The final concurrent chains schedule was concurrent VI 16-s initial links leading to mutually exclusive FT 16-s terminal links (Figure 1). At the end of one terminal link, 50 µl 25% sucrose was delivered. The other terminal link ended with the delivery of 150 µl 25% sucrose. A 10-s time-out preceded the next initial link after reinforcer delivery. To ensure that the rats received a similar number of large and small reinforcers every session, every 8 trials, the left and right initial links were scheduled for reinforcement 4 times each in a random order. Thus, every 8 trials, 4 terminal links ended in 150 µl sucrose and 4 ended in 50 µl sucrose. Sessions ended after 64 reinforcers or 90 min, whichever occurred first. A 2-s tone was presented in the first and last 2 s of the terminal link, with the frequency of the tone consistently preceding one of the reinforcer magnitudes, as described above. Phase 6 training continued until preference was stable, but for at least 14 sessions. Preference was measured as the total number of initial link presses to the large reinforcer lever divided by the total number of initial link presses per session. Stability was attained when preference in the most recent session deviated by <10% from the previous 4 sessions and the first and last values in the series differed from the next smallest or largest value by ≥ 1%, i.e., no increasing or decreasing trends in preference. For example, the sequence of percentages 70, 73, 71, 69, 73 is stable because the difference between 73 and the preceding 4 values is < 7.3. Stability was re-acquired after recovery from surgery in POST-lesioned rats, so these rats experienced approximately 9 more training sessions than PRE rats (Table 1).

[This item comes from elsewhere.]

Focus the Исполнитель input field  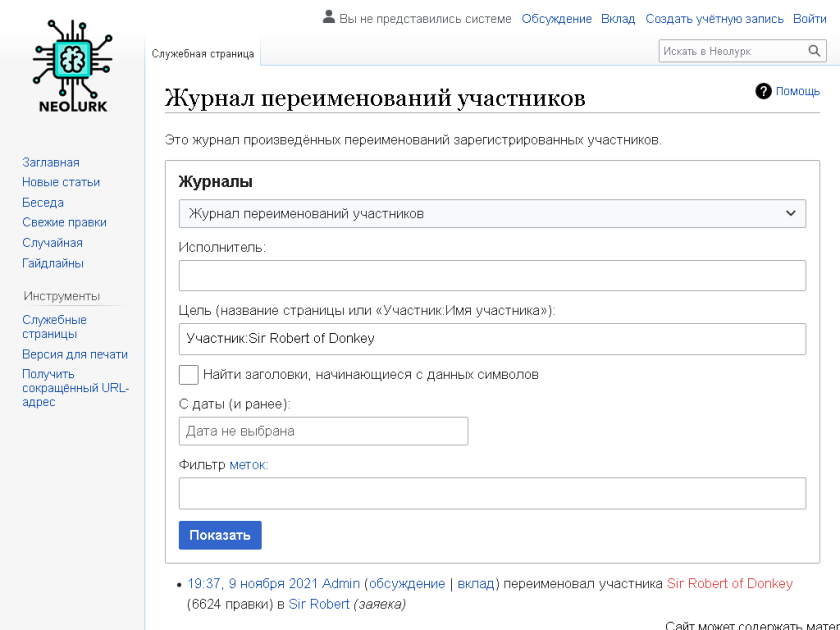point(492,275)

After preference was stable, the locations to which the large and small reinforcers were delivered were reversed at the start of the next session, and returned to baseline at the start of the following session. Reversals occurred unpredictably 3 times per rat, with a series of 3 or 4 baseline sessions following each reversal session; the order of the two series was randomly determined. Three baseline sessions followed the third reversal. We expected preference to approximate baseline values within the 3 or 4 sessions following a reversal because Davison & McCarthy  estimated that reinforcer ratios more than 3 sessions in the past exert no appreciable influence on choice. Caution should be exercised, however, because their estimate was based on pigeon data from concurrent VI schedules so this may not generalize to the current protocol.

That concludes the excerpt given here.